Retyping all the entries exactly is the whole task.

Stored records
|---|
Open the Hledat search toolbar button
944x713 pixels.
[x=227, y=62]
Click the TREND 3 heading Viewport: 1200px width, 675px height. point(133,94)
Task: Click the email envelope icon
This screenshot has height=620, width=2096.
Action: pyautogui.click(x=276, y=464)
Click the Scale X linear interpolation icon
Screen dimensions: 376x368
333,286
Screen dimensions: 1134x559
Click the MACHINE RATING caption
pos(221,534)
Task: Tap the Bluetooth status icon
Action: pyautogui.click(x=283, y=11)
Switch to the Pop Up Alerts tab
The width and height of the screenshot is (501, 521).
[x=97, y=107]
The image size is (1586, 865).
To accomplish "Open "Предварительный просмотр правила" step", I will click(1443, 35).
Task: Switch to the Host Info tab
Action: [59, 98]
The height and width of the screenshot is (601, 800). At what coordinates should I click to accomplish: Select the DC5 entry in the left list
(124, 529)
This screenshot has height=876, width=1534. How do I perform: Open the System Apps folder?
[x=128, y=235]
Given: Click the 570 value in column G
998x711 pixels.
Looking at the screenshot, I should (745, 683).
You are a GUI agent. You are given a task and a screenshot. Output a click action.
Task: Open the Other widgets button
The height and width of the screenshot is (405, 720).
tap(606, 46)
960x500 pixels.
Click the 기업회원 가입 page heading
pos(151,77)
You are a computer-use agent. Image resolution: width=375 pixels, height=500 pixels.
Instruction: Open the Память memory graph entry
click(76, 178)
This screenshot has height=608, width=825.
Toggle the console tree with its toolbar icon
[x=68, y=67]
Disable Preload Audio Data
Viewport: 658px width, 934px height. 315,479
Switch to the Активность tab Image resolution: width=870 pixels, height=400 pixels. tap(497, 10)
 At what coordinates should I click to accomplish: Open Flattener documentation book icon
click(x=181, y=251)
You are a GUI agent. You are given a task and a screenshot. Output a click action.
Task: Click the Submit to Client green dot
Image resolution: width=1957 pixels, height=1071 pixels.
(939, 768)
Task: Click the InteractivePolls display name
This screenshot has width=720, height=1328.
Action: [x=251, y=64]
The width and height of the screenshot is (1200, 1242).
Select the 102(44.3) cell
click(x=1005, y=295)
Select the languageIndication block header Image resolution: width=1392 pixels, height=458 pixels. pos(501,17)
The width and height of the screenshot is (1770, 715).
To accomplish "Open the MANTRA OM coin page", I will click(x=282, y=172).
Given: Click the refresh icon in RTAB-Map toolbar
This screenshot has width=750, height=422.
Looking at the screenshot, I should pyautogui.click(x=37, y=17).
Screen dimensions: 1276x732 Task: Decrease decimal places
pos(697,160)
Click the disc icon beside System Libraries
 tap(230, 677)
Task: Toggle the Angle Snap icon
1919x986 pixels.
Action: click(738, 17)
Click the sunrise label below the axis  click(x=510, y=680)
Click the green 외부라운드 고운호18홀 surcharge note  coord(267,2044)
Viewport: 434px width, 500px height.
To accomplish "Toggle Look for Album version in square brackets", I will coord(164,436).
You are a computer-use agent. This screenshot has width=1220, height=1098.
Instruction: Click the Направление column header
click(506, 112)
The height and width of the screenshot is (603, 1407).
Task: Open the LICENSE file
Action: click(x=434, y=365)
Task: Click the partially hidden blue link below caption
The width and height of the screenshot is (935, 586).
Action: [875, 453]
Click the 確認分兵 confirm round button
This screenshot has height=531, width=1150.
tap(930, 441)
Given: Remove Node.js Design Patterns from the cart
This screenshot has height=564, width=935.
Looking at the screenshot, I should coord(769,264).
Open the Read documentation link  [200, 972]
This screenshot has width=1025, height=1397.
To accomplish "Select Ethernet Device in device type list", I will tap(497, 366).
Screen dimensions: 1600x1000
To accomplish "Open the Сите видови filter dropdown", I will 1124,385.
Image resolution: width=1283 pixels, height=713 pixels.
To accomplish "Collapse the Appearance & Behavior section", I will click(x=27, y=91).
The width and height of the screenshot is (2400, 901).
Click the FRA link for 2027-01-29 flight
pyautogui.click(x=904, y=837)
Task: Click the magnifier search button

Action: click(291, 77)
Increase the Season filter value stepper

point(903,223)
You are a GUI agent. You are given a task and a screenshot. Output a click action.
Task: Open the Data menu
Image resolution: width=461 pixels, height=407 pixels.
|---|
# Result of this task
Open the Hledat search toolbar button
944x713 pixels.
[x=227, y=62]
Click the TREND 3 heading Viewport: 1200px width, 675px height. point(133,94)
Task: Click the email envelope icon
This screenshot has height=620, width=2096.
Action: pyautogui.click(x=276, y=464)
Click the Scale X linear interpolation icon
Screen dimensions: 376x368
333,286
Screen dimensions: 1134x559
Click the MACHINE RATING caption
pos(221,534)
Task: Tap the Bluetooth status icon
Action: pyautogui.click(x=283, y=11)
Switch to the Pop Up Alerts tab
The width and height of the screenshot is (501, 521).
[x=97, y=107]
The image size is (1586, 865).
To accomplish "Open "Предварительный просмотр правила" step", I will click(1443, 35).
Task: Switch to the Host Info tab
Action: [59, 98]
The height and width of the screenshot is (601, 800). At what coordinates should I click to accomplish: Select the DC5 entry in the left list
(124, 529)
This screenshot has height=876, width=1534. How do I perform: Open the System Apps folder?
[x=128, y=235]
Given: Click the 570 value in column G
998x711 pixels.
Looking at the screenshot, I should (745, 683).
You are a GUI agent. You are given a task and a screenshot. Output a click action.
Task: Open the Other widgets button
The height and width of the screenshot is (405, 720).
tap(606, 46)
960x500 pixels.
Click the 기업회원 가입 page heading
pos(151,77)
You are a computer-use agent. Image resolution: width=375 pixels, height=500 pixels.
Instruction: Open the Память memory graph entry
click(76, 178)
This screenshot has height=608, width=825.
Toggle the console tree with its toolbar icon
[x=68, y=67]
Disable Preload Audio Data
Viewport: 658px width, 934px height. 315,479
Switch to the Активность tab Image resolution: width=870 pixels, height=400 pixels. tap(497, 10)
 At what coordinates should I click to accomplish: Open Flattener documentation book icon
click(x=181, y=251)
You are a GUI agent. You are given a task and a screenshot. Output a click action.
Task: Click the Submit to Client green dot
Image resolution: width=1957 pixels, height=1071 pixels.
(939, 768)
Task: Click the InteractivePolls display name
This screenshot has width=720, height=1328.
Action: [x=251, y=64]
The width and height of the screenshot is (1200, 1242).
Select the 102(44.3) cell
click(x=1005, y=295)
Select the languageIndication block header Image resolution: width=1392 pixels, height=458 pixels. pos(501,17)
The width and height of the screenshot is (1770, 715).
To accomplish "Open the MANTRA OM coin page", I will click(x=282, y=172).
Given: Click the refresh icon in RTAB-Map toolbar
This screenshot has width=750, height=422.
Looking at the screenshot, I should pyautogui.click(x=37, y=17).
Screen dimensions: 1276x732 Task: Decrease decimal places
pos(697,160)
Click the disc icon beside System Libraries
 tap(230, 677)
Task: Toggle the Angle Snap icon
1919x986 pixels.
Action: click(738, 17)
Click the sunrise label below the axis  click(x=510, y=680)
Click the green 외부라운드 고운호18홀 surcharge note  coord(267,2044)
Viewport: 434px width, 500px height.
To accomplish "Toggle Look for Album version in square brackets", I will coord(164,436).
You are a computer-use agent. This screenshot has width=1220, height=1098.
Instruction: Click the Направление column header
click(506, 112)
The height and width of the screenshot is (603, 1407).
Task: Open the LICENSE file
Action: click(x=434, y=365)
Task: Click the partially hidden blue link below caption
The width and height of the screenshot is (935, 586).
Action: [875, 453]
Click the 確認分兵 confirm round button
This screenshot has height=531, width=1150.
tap(930, 441)
Given: Remove Node.js Design Patterns from the cart
This screenshot has height=564, width=935.
Looking at the screenshot, I should coord(769,264).
Open the Read documentation link  [200, 972]
This screenshot has width=1025, height=1397.
To accomplish "Select Ethernet Device in device type list", I will tap(497, 366).
Screen dimensions: 1600x1000
To accomplish "Open the Сите видови filter dropdown", I will 1124,385.
Image resolution: width=1283 pixels, height=713 pixels.
To accomplish "Collapse the Appearance & Behavior section", I will click(x=27, y=91).
The width and height of the screenshot is (2400, 901).
Click the FRA link for 2027-01-29 flight
pyautogui.click(x=904, y=837)
Task: Click the magnifier search button

Action: click(291, 77)
Increase the Season filter value stepper

point(903,223)
You are a GUI agent. You are given a task and a screenshot. Output a click action.
Task: Open the Data menu
Image resolution: width=461 pixels, height=407 pixels.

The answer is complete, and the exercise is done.